Imagine a group of 3 dozen children with 30 pennies each, trading with each other for different things, buying and selling trinkets, beads, pinecones, cups of lemonade. Now imagine one of them wanted to sell enough pinecones or beads to buy a NEW CAR for $30,000. Would it be possible? no. The two economies are not on the same scale; one is orders of magnitude more than the other. One of those children could get ALL the other kids' pennies and STILL not be able to afford to buy a new car.
That's what healthcare is like. Normal people can save $50 here, $100 there, maybe even a few thousand here or there from the yearly IRS refund. But a single procedure can be $30,000, or $50,000, or even $500,000. All the frugality and hard work in the world isn't going to be enough for one major operation or extended hospital stay. It's screwed up, yes, but Healthcare is not on the same scale as the average person's income or savings. In short, it's impossible to self-insure. Unless your income is over $500,000 a year AND you can manage to save a huge chunk of that.

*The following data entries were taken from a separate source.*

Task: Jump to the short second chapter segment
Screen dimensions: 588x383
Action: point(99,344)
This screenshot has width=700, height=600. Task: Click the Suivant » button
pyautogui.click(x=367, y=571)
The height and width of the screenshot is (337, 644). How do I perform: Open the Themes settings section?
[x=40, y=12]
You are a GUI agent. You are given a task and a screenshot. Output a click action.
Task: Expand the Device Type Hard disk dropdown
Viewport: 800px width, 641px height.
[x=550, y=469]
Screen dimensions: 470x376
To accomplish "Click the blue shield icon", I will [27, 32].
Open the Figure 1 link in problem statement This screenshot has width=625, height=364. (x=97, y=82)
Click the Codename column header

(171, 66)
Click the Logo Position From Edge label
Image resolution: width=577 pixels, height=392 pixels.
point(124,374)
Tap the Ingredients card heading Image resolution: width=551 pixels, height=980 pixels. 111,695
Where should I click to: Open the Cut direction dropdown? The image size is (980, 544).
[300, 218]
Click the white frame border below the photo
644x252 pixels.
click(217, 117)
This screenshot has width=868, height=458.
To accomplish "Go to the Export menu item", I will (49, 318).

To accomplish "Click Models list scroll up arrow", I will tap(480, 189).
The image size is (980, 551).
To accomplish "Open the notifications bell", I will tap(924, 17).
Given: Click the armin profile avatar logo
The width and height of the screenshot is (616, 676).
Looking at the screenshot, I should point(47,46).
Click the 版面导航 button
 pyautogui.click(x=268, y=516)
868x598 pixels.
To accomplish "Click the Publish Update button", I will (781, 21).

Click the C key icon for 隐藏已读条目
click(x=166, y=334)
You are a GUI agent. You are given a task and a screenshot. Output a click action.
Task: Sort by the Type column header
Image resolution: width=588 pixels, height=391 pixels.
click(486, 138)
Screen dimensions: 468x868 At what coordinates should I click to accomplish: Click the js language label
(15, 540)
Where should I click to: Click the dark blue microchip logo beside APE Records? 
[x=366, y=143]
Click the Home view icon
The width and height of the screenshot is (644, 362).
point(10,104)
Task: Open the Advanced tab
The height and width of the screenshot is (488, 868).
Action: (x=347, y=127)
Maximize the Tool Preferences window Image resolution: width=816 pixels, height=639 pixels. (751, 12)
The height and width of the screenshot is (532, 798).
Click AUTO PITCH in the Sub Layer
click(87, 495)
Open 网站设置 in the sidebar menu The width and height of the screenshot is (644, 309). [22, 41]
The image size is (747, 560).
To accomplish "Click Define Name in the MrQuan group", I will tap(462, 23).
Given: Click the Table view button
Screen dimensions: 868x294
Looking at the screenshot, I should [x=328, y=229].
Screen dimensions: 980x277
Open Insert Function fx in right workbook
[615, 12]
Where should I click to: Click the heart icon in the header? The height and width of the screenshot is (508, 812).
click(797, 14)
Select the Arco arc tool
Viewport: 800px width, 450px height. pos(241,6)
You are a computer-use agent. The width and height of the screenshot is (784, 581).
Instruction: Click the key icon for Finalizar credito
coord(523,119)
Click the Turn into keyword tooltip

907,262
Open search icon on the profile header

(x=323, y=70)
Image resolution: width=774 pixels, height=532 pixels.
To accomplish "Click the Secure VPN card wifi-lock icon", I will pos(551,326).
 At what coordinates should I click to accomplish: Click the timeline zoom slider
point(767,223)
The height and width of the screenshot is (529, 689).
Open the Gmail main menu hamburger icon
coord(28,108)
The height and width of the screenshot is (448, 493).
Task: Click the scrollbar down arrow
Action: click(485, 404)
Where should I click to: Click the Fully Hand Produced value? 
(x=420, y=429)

Hence, you NEED at least catastrophic or Major Medical insurance, to cover those potential astronomical hospital bills. And no one can know what lies in their future. We all have frail bodies post-Fall, and even if you're healthy in your 20's that might not continue into your 60's. Know what I mean?
How many people own their own home free-and-clear in their 20s? That's only $100K, or $200K. Heck, most people don't even own their cars outright, and cars can be had for $3K to $20K. How could they ever expect to pay astronomical hospital bills out-of-pocket, from their savings? Some operations, hospital stays, and treatments cost MUCH MORE than a house.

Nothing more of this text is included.